• [Vorliegender Text]:
▽

1. Große Versprechungen

  • Jesus nimmt den Mund voll. "Ich gebe ihnen ewiges Leben. Sie werden niemals zugrunde gehen, und niemand wird sie meiner Hand entreißen." Wenig ist es nicht, was er verspricht. Wenn man darauf verzichtet, die Aussage nur "allgemein" und "irgendwie" zu verstehen, dann nimmt Jesus den Mund reichlich voll.
  • Wer ist das, von dem wir diese Versprechungen hören? Ein Zimmermann aus kleinen Verhältnissen und unklarer Familiensituation. Ein Wanderprediger, der ungebildete Fischer, Prostituierte und Zolleintreiber in seinem Gefolge hat. Und einer, der von den Autoritäten seiner Zeit zu Boden getreten wurde und den die Römer der widerlichsten Strafe für Verbrecher unterworfen haben. Einer der nicht einmal für sich selber geschafft hat, nicht zugrunde zu gehen, der verspricht denen, die ihm folgen, dass sie nicht zugrunde gehen. Mutig ist das.
  • Für wen gibt Jesus dieses Versprechen? Aufgeschrieben wurde das Johannesevangelium vermutlich für Gemeinden im Gebiet des heutigen Syrien, die wohl nicht mehr Renommee hatten, als ihr gekreuzigter Hirte. Das Evangelium wurde aber auch von der ganzen Kirche anerkannt und angenommen. In einer Zeit, in der regelmäßige blutige Verfolgungen die Kirche heimsuchten und sie von prachtvollen Kirchbauten nicht einmal hätten träumen wollen. In eben der Zeit gilt als offenbarte Frohe Botschaft: Dieser ist der gute Hirt, und niemand kann die, die ihm folgen, seiner Hand entreißen.

2. Ausnahmezustand

  • Das Evangelium ist kontrafaktisch. Niemals zugrunde gehen! Ist das nur ganz final gemeint? Sollen wir uns trösten, dass es uns zwar elendig dreckig gehen kann, wir aber dennoch irgendwie und notfalls im ewigen Leben halt nicht zugrunde gehen? In der Tat soll sich die Verheißung Jesu im Letzten bewähren. Ohne Frage hat zu allen Zeiten und auch heute die Zusage des guten Hirten Menschen in Extremsituationen Orientierung und unglaubliche Kraft gegeben, an der Liebe festzuhalten.

△

• [Bereitgestelltes Material]:
▽

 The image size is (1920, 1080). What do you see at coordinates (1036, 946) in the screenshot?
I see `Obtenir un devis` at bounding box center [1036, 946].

△
▽

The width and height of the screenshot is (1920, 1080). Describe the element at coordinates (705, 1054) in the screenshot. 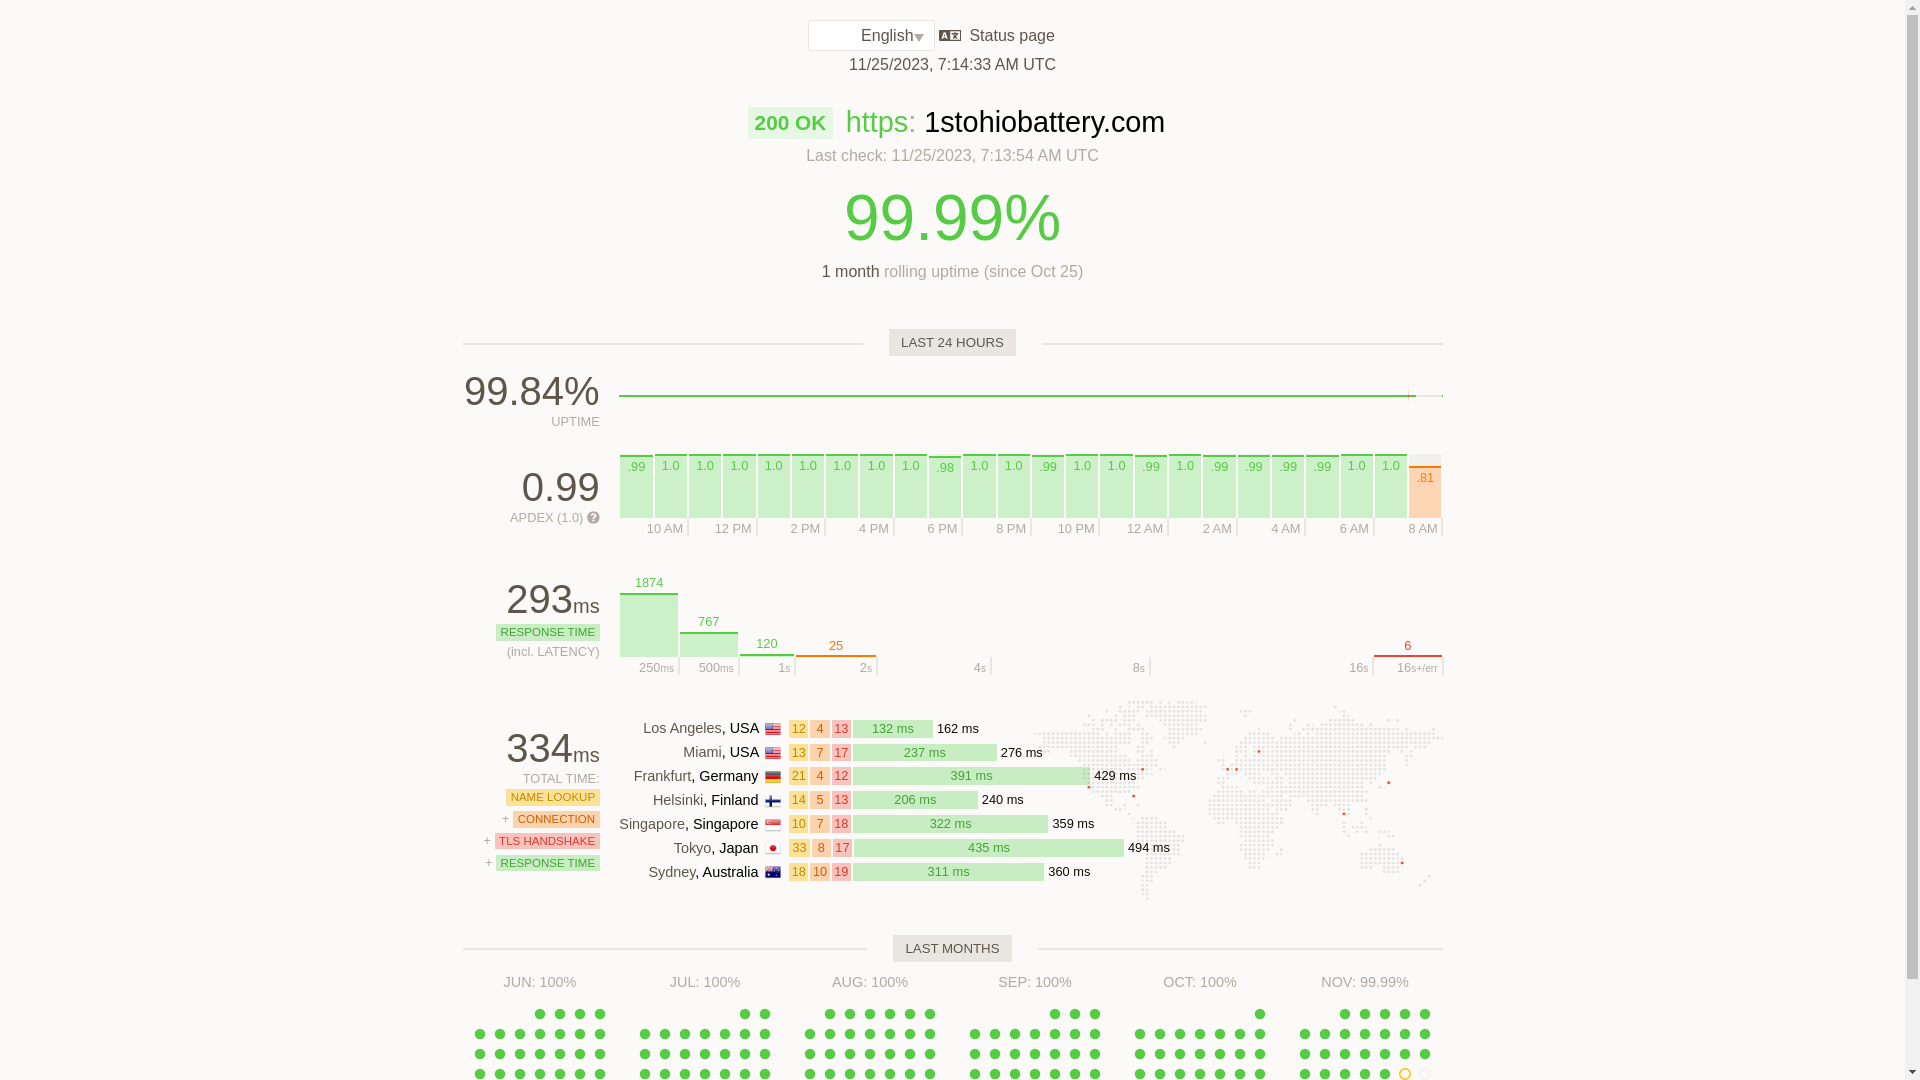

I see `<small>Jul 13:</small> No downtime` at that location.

△

• [Arbeitsauftrag]:
Beantworten Sie anhand des Textes über Jesu Versprechungen diese drei Fragen.
(a) Wen hat der Wanderprediger laut dem Text in seinem Gefolge?
(b) Für welche Gemeinden wurde das Johannesevangelium vermutlich aufgeschrieben?
(c) Mit welchem Wort wird das Evangelium im Abschnitt „Ausnahmezustand“ beschrieben?
Die Datensätze spielen hierfür keine Rolle.

• [Antwort]:
(a) Ungebildete Fischer, Prostituierte und Zolleintreiber.
(b) Für Gemeinden im Gebiet des heutigen Syrien.
(c) Kontrafaktisch.